━━━ Data records ━━━

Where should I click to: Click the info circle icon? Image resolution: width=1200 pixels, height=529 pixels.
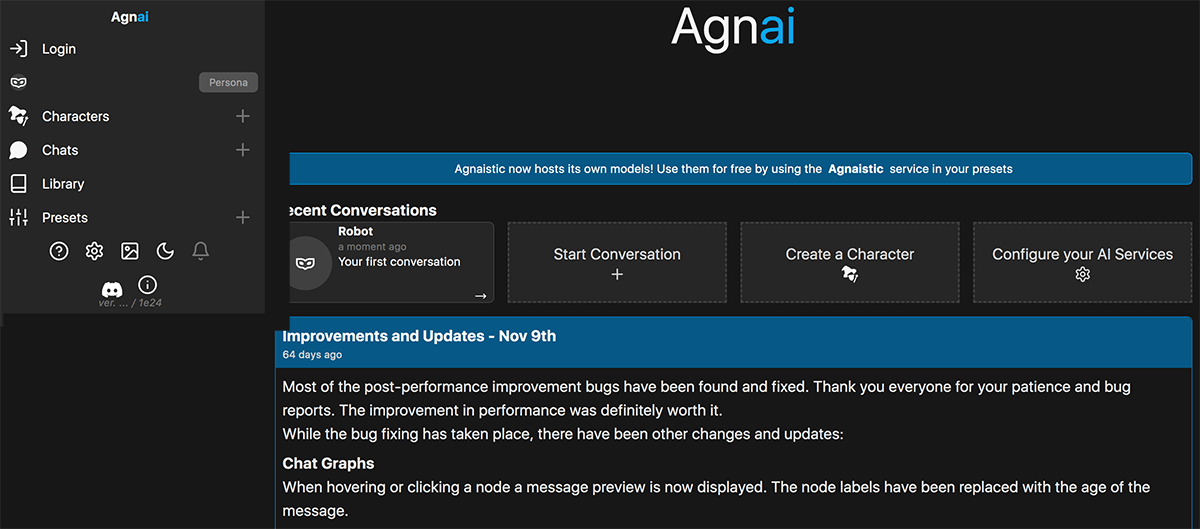click(x=147, y=285)
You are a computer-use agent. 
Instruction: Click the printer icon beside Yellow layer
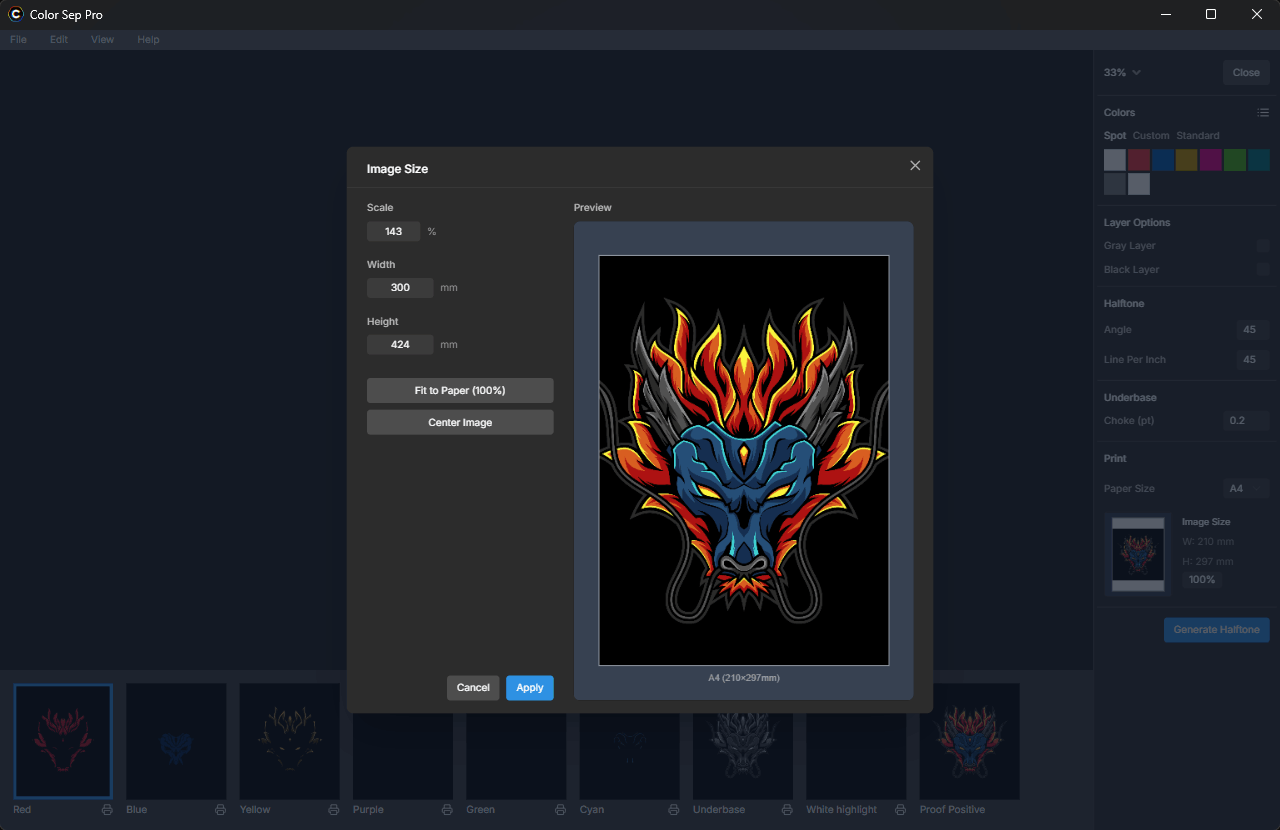pyautogui.click(x=333, y=810)
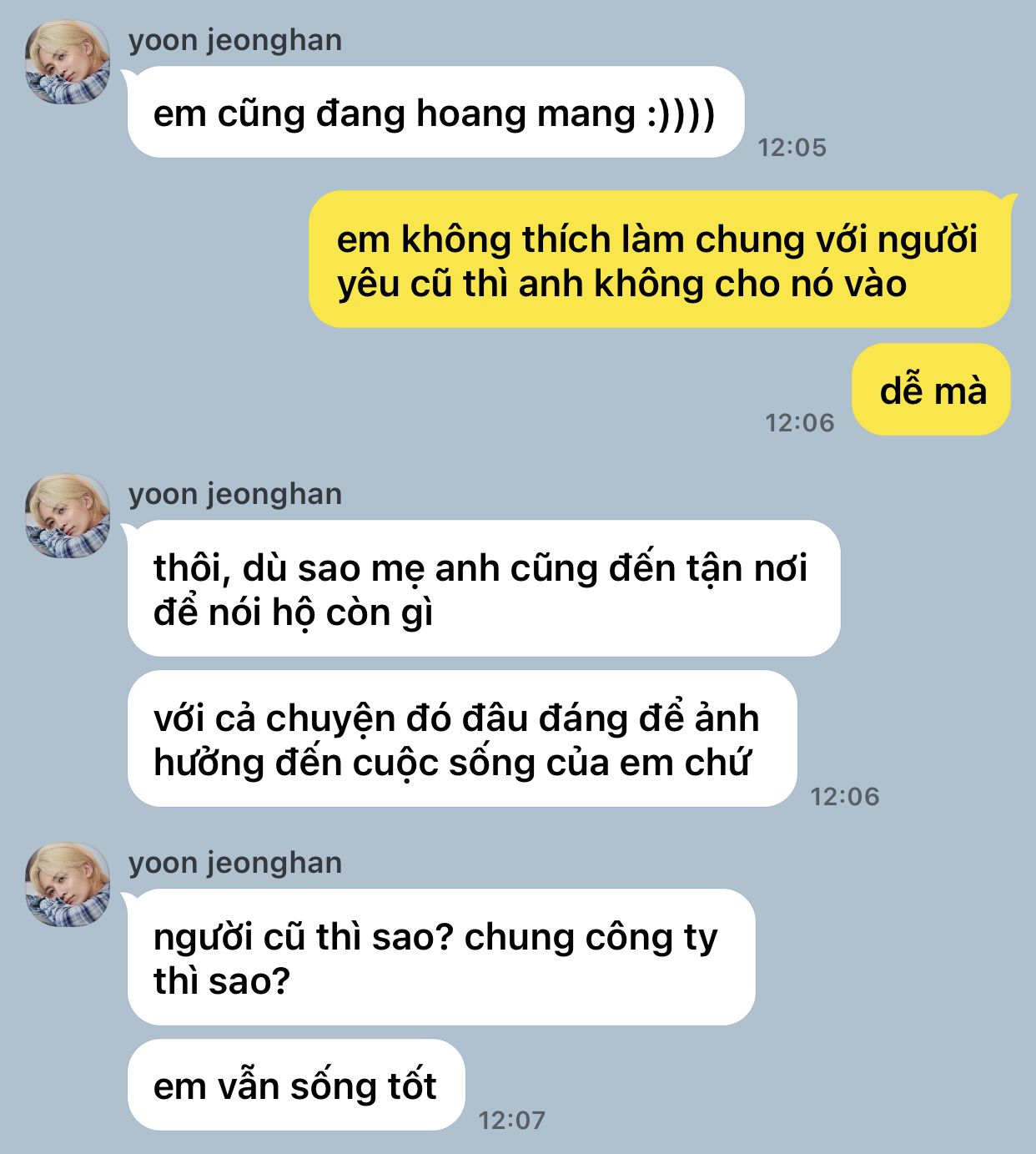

━━━

Transcribe all of the data above exactly; no picture belongs in the copy.

* **Written reply**:
Where should I click to: Click the info circle icon? Image resolution: width=1200 pixels, height=529 pixels.
click(x=147, y=285)
You are a computer-use agent. 
Instruction: Click the printer icon beside Yellow layer
pyautogui.click(x=333, y=810)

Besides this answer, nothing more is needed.